### EXERCISE AIM
Could you reproduce, from the records below, everything from the line with "Go back with the Previous button" down to the line with "Task: Collapse the Details section", keeping both of those lines and changing nothing?
*** Opening of RECORDS ***
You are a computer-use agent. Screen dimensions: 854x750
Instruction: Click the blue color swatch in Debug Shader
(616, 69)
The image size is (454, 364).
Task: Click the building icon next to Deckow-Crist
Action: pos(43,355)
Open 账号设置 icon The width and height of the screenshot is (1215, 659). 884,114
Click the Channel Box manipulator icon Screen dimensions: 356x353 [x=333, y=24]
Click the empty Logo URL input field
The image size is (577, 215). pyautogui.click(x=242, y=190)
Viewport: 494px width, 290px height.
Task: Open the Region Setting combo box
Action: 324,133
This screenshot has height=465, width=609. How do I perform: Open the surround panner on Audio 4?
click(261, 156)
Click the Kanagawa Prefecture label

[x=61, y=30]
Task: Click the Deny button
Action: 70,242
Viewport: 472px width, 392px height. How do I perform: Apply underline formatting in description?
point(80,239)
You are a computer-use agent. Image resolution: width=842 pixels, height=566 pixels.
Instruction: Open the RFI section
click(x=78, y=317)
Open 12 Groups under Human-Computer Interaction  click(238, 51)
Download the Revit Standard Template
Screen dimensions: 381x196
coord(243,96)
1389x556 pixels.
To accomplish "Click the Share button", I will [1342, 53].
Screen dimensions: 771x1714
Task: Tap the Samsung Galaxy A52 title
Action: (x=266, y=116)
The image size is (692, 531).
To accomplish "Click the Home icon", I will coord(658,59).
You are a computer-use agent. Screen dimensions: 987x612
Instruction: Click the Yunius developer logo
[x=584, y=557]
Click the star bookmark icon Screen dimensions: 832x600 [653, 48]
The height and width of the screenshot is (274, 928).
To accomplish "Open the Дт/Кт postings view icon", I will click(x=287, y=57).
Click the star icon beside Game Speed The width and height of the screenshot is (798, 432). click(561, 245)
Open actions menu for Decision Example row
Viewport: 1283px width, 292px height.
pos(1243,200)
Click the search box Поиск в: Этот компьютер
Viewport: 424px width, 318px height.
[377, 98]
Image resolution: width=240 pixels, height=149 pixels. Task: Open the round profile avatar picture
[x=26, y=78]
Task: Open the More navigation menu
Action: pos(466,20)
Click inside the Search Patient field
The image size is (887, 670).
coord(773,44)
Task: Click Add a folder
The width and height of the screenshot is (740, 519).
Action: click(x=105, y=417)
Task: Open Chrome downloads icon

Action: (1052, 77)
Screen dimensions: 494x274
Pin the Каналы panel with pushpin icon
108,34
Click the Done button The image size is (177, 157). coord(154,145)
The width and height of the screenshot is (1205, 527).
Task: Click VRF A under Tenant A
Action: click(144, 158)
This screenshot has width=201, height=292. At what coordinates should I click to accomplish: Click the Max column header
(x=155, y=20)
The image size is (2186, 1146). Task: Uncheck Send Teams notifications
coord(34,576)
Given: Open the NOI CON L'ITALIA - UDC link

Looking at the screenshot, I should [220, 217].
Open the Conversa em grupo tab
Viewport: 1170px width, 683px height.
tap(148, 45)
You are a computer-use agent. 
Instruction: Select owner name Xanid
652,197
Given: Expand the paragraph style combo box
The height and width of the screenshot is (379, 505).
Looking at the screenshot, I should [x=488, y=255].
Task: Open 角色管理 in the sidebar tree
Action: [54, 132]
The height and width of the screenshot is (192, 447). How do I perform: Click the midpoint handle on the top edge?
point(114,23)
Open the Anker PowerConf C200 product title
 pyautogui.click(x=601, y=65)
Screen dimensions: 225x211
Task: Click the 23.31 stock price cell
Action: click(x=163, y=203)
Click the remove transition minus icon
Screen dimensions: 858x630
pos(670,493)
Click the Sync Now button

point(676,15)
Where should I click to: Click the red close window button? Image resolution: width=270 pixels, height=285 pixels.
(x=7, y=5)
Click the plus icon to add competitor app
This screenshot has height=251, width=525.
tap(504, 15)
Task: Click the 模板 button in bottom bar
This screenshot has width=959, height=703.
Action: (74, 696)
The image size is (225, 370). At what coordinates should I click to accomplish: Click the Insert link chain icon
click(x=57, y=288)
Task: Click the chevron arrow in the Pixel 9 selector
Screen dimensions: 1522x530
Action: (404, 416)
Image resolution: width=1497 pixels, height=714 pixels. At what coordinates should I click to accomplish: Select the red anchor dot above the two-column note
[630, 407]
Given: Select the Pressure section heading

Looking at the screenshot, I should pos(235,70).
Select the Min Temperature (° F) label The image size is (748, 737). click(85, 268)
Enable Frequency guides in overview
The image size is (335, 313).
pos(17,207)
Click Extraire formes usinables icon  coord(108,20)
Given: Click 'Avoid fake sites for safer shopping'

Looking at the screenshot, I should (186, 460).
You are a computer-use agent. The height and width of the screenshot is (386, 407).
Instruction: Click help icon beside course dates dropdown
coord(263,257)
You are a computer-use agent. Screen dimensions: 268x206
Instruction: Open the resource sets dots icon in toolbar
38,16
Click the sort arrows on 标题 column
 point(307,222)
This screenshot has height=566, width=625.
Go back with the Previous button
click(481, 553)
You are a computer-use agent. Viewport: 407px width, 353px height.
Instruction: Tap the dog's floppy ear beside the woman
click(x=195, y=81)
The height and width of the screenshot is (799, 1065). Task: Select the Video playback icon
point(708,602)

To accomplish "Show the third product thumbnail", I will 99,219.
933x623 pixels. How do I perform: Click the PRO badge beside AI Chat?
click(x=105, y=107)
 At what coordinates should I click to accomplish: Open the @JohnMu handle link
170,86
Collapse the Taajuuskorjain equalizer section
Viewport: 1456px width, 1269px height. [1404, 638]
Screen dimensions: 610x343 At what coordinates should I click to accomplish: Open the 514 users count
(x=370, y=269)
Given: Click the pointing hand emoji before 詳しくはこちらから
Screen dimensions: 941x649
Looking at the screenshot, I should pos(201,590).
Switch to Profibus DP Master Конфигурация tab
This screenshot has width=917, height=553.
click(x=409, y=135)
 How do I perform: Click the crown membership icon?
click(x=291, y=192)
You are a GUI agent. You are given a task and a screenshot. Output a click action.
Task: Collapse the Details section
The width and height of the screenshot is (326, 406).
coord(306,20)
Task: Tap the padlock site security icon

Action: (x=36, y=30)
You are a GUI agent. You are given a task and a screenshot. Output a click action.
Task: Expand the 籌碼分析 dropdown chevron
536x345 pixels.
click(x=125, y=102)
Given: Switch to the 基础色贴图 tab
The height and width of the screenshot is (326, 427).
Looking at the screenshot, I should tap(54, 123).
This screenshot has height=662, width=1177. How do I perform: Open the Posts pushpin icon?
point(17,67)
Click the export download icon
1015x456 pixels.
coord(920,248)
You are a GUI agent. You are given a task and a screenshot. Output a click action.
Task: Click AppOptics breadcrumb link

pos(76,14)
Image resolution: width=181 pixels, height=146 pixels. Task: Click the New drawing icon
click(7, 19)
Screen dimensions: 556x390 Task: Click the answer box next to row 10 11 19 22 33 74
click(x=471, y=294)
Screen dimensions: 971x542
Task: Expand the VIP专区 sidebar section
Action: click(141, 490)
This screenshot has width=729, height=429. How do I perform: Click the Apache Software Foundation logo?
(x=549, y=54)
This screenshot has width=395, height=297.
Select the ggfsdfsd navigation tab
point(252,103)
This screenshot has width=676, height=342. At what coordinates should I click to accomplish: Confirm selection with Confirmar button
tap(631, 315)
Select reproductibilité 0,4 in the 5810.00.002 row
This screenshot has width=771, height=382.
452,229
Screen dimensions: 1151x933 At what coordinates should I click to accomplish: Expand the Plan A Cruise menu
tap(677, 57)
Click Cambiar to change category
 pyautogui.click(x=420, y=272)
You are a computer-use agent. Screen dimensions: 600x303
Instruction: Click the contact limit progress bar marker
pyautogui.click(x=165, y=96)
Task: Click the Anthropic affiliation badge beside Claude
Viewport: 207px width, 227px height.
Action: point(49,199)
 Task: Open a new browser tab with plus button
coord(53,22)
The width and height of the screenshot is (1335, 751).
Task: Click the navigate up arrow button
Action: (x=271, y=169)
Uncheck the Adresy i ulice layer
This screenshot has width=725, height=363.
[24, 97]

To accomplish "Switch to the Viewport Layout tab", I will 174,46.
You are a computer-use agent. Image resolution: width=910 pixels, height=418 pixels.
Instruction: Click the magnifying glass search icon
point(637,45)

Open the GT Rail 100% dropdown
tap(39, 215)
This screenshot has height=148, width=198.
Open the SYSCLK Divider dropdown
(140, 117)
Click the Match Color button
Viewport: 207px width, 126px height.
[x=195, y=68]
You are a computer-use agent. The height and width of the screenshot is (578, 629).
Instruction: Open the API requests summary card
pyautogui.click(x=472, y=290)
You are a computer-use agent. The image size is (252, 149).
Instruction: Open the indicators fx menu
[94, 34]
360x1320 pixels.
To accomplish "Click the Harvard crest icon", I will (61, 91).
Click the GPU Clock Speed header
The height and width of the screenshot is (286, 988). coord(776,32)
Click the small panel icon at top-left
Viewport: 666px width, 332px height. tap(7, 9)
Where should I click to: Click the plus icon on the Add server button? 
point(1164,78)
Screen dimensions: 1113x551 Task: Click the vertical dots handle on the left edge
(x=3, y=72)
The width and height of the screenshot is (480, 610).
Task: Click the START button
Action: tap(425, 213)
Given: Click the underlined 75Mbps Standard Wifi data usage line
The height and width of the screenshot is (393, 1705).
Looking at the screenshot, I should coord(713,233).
*** Close of RECORDS ***
### RESPONSE TO THIS EXERCISE
Go back with the Previous button
click(481, 553)
You are a computer-use agent. Viewport: 407px width, 353px height.
Instruction: Tap the dog's floppy ear beside the woman
click(x=195, y=81)
The height and width of the screenshot is (799, 1065). Task: Select the Video playback icon
point(708,602)

To accomplish "Show the third product thumbnail", I will 99,219.
933x623 pixels. How do I perform: Click the PRO badge beside AI Chat?
click(x=105, y=107)
 At what coordinates should I click to accomplish: Open the @JohnMu handle link
170,86
Collapse the Taajuuskorjain equalizer section
Viewport: 1456px width, 1269px height. [1404, 638]
Screen dimensions: 610x343 At what coordinates should I click to accomplish: Open the 514 users count
(x=370, y=269)
Given: Click the pointing hand emoji before 詳しくはこちらから
Screen dimensions: 941x649
Looking at the screenshot, I should pos(201,590).
Switch to Profibus DP Master Конфигурация tab
This screenshot has width=917, height=553.
click(x=409, y=135)
 How do I perform: Click the crown membership icon?
click(x=291, y=192)
You are a GUI agent. You are given a task and a screenshot. Output a click action.
Task: Collapse the Details section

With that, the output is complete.